My own fast Bresenham line drawing routine just employs these 3 instructions to plot a single pixel:

Code: Select all

LDA (zp),Y
ORA #imm
STA (zp),Y

The pointer in zp/zp+1 contains the bitmap column start address (derived from the x co-ordinate), Y contains the y co-ordinate, and #imm has a single bit set (again derived from the x co-ordinate). The main loop is 8 times unrolled, so exists one version for each of the 8 possible bits set. The bitmap column start address is calculated once, for the start pixel, and then updated as necessary as the routine steps along the line.
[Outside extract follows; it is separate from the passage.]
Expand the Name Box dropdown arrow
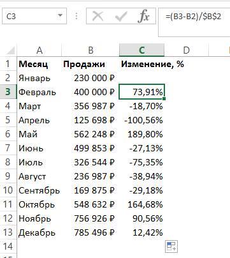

Depending on whether there is a carry into the high byte of the effective address in the LDA instruction, this takes either 13 or 14 cycles in total (LDA, either 5 or 6 cycles; ORA 2 cycles; STA always 6 cycles) for a pixel plot. Using JSR here is out of the question, this code fragment must be inlined.

MrSterlingBS · Post by **MrSterlingBS** » Thu Sep 28, 2023 8:01 am

Wow

That is very fast!

MrSterlingBS · Post by **MrSterlingBS** » Mon Oct 02, 2023 3:33 am

Mike wrote: ↑Thu Sep 28, 2023 4:33 am My own fast Bresenham line drawing routine just employs these 3 instructions to plot a single pixel:
Code: Select all
LDA (zp),Y
ORA #imm
STA (zp),Y
The pointer in zp/zp+1 contains the bitmap column start address (derived from the x co-ordinate), Y contains the y co-ordinate, and #imm has a single bit set (again derived from the x co-ordinate). The main loop is 8 times unrolled, so exists one version for each of the 8 possible bits set. The bitmap column start address is calculated once, for the start pixel, and then updated as necessary as the routine steps along the line.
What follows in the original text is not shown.